U.S. Army soldiers of the Regimental Engineer Squadron, 2nd Cavalry Regiment, stationed out of Grafenwoehr, Germany, help a young boy get inside a Styker during a static display in Chisinau, Moldova, May 8, 2016. NATO is set to open a new security cooperation center in the country. (Steven M. Colvin/U.S.Army)
The U.S.-led NATO alliance will open a new security cooperation center in neutral Moldova, a small Eastern European country locked in a territorial dispute with Russia.
The agreement, announced Thursday after a meeting between NATO Secretary-General Jens Stoltenberg and Moldova’s prime minister, is part of an effort to establish closer ties, even though Moldova has no plans to join the 29-nation alliance.
The NATO liaison office will be staffed by civilians and will “support dialogue and cooperation between NATO and Moldova,” Stoltenberg told reporters in Brussels.
NATO will “fully respect” Moldova’s neutrality, he added.
NATO liaison offices have also been established in Ukraine and Georgia, two other countries involved in long-running territorial disputes with Russia.
In Moldova’s case, the pro-Russia breakaway region of Trans-Dniester has long been a flashpoint, but in recent months Moldova has stepped up its demands that Russia pull its peacekeeping force of 1,200 troops out of the region.
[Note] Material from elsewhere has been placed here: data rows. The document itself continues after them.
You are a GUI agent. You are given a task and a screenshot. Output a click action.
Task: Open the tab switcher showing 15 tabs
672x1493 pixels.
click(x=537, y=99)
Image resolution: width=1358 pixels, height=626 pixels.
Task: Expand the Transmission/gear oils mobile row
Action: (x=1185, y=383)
Moldova’s leaders, including new Defense Minister Eugen Sturza, are clamoring for closer ties to NATO, according to Prime Minister Pavel Filip.
“I just want to mention that not only the minister of defense pleads for more profound cooperation with the alliance — this was said also by myself as prime minister during my first visit here to NATO,” Filip said.
Still, the country has no plans to move toward joining NATO, he said.
“For those who are skeptical and who critique this cooperation with NATO, they should not forget that neutrality does not mean isolation,” Filip said.
NATO also recently agreed to work more closely with Moldova in countering cyberthreats. In the past, allies also have helped with the disposal of land mines and surplus munitions in the former Soviet state.